Red tape I know is the incorrect colour - just what I had to hand at the time, either that or yellow. All wiring in the house is new, so new colours throughout

I understand that yeah, the earth is not insulated as a live within the cable run, hence I was origianlly worried and posted this. The thing is, other than that point, I am confident that its `safe` as even if the wire touches anynthing else, it would be exaclty the same as a real live touching, - the CU would trip. The temporary live (e) would be protected in the same way as a real live. Tho please understand that I do know that is not a good enough excuse, but can you see why I questioned its use?

Quote:

So, question is, is this `safe` to continue using? would it pass tests?

Simon

No its not.

and no it wouldn't!

obviously it would appear to work...

but them my car appears to work with no water in the washer bottle..

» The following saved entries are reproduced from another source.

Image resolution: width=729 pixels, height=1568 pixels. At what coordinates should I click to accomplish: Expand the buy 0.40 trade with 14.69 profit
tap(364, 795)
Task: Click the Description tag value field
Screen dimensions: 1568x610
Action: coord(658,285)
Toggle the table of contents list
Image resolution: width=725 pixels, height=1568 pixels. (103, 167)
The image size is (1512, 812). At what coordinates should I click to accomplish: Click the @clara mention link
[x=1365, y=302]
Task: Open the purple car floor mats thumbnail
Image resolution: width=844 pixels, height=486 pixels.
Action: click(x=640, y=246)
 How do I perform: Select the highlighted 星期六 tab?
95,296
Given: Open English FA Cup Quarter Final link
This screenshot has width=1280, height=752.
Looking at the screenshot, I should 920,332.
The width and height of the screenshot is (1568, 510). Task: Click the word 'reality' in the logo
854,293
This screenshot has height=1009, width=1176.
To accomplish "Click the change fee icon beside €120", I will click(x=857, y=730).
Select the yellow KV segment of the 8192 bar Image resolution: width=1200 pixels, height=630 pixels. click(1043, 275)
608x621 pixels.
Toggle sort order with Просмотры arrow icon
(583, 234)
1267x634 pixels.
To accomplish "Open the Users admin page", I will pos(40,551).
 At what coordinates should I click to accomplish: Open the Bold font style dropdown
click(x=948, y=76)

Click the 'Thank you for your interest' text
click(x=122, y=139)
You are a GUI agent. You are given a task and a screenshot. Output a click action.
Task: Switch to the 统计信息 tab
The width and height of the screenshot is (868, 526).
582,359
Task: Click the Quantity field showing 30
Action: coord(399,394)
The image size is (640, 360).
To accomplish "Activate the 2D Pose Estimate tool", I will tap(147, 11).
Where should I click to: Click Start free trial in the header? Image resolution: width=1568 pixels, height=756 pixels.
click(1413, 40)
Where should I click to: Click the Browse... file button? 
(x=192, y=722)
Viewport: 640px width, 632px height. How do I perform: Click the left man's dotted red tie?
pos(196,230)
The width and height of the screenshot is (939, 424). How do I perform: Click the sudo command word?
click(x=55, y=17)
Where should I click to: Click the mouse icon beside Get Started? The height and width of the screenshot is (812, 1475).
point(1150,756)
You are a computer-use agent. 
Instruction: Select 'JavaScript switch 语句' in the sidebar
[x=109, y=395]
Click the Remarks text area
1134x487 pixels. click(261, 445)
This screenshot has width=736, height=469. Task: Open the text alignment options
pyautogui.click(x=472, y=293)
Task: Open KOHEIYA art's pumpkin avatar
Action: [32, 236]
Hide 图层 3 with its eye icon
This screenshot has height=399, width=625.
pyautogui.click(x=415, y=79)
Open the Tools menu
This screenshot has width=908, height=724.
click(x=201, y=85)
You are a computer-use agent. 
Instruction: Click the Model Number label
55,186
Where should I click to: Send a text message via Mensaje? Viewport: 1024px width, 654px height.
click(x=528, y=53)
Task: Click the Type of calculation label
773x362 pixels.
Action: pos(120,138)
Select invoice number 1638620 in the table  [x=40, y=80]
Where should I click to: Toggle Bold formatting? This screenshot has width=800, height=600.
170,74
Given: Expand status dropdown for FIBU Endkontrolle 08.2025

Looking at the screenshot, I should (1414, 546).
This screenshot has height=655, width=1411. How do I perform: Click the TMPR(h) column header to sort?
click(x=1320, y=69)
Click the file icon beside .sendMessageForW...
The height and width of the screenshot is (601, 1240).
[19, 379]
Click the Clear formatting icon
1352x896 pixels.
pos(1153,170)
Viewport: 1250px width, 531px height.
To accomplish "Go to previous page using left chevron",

and an air bubble in the hydraulic brake fluid...

that is until my windscreen gets cacked up an I want to stop quickly!!!! :(
I`m quite sure too that it would not pass. We plan to get that done in the very near future, - just need to put a ringmain in the garage, and wire up external security lights.

 
On a final note, I know the only 2 options I have is to replace the cables

or to add a remote

I will look into adding a remote, tho I never seen these before.

Replacing the cables, I realise in impossible now unless I want to redecorate several rooms again ( due to the path of the runs )

As we have just finished and the carpets are going in today, then thats not possible.

Thanks for all ur time guys.

Simon.

 
I assume from your picture that the "two pairs of supply in & supply out"at the upstairs & downstairs switches are on two different circuits?

e.g. FUSES or MCBs at your fuse box...

because if so.. it looks like your two circuits are not isolated from each other by that drawing,

In which case? is it a split load 17th edition compliant CU

OR do you actually only have one lighting circuit..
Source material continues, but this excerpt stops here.